- [TASK PROMPT]: Repeat only what runs from the line with "This screenshot has height=861, width=1076." through the last line of the data below, both included, keeping every word as it is and leaving out the pictures.

- [PROVIDED DATA]:
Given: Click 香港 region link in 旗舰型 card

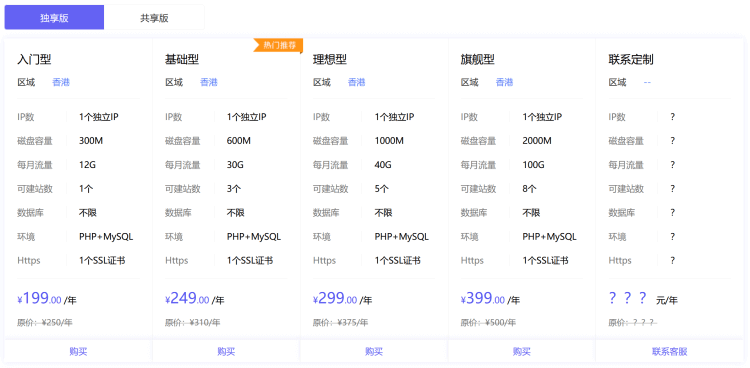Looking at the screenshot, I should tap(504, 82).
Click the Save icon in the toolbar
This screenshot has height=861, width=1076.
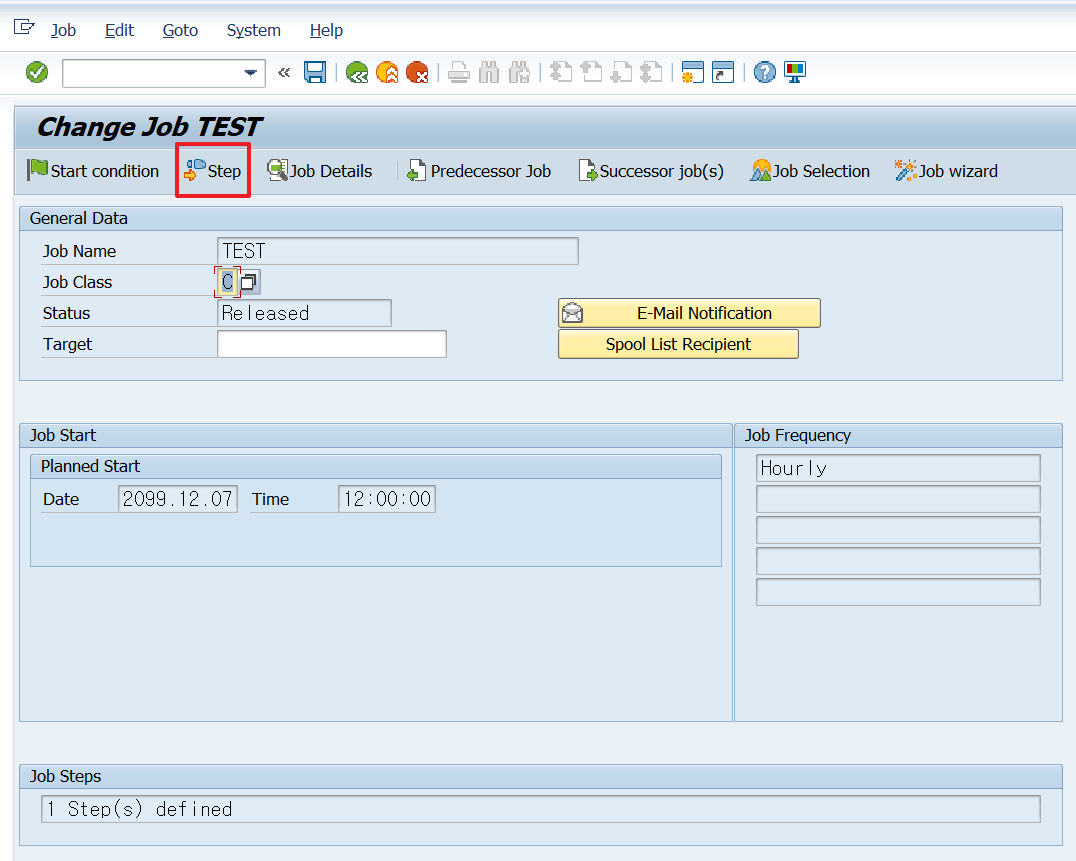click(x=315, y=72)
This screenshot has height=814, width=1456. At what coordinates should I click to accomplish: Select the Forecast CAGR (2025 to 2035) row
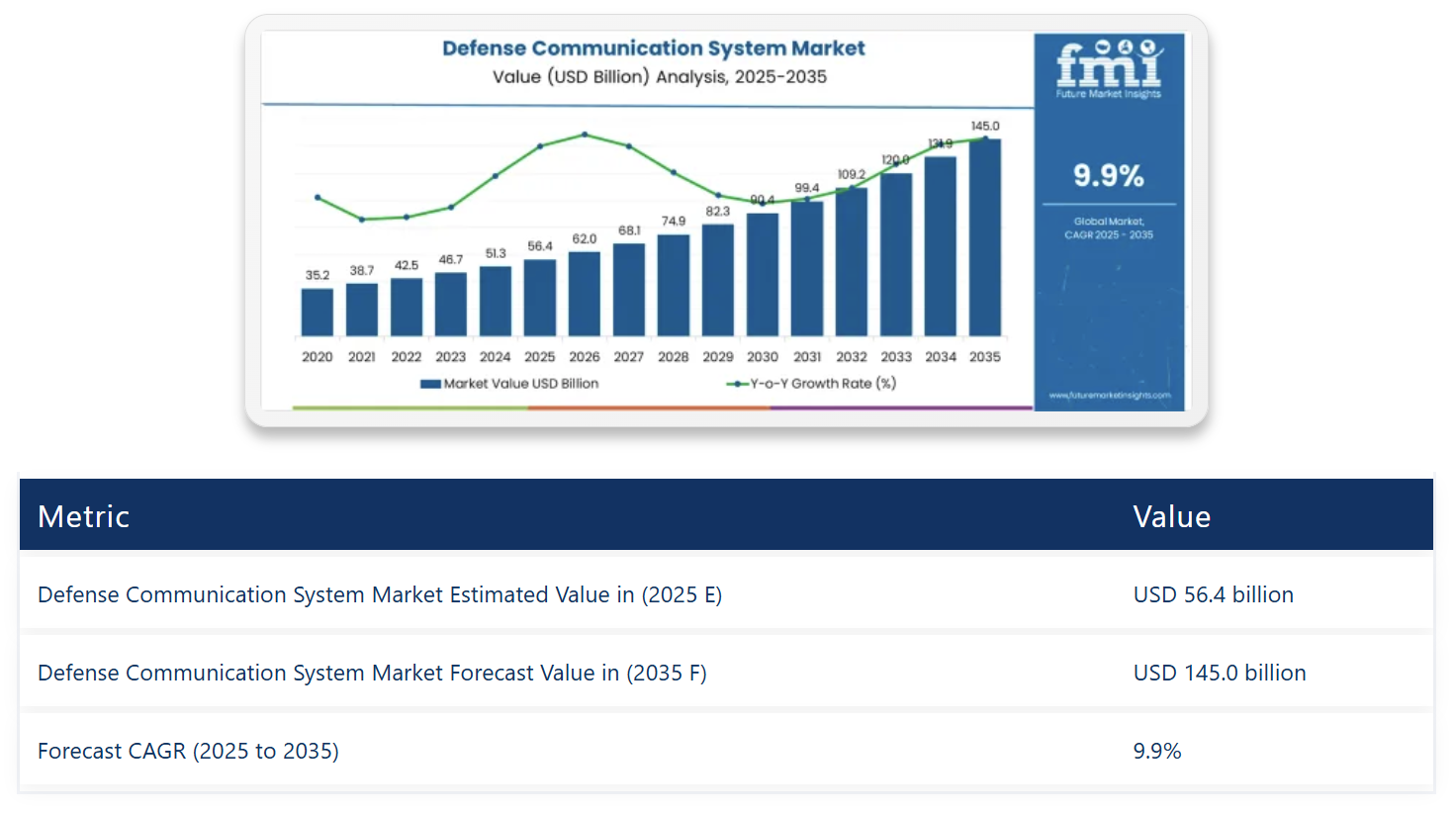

- [TASK ANSWER]:
This screenshot has height=861, width=1076.
click(x=315, y=72)
This screenshot has height=814, width=1456. At what coordinates should I click to accomplish: Select the Forecast CAGR (2025 to 2035) row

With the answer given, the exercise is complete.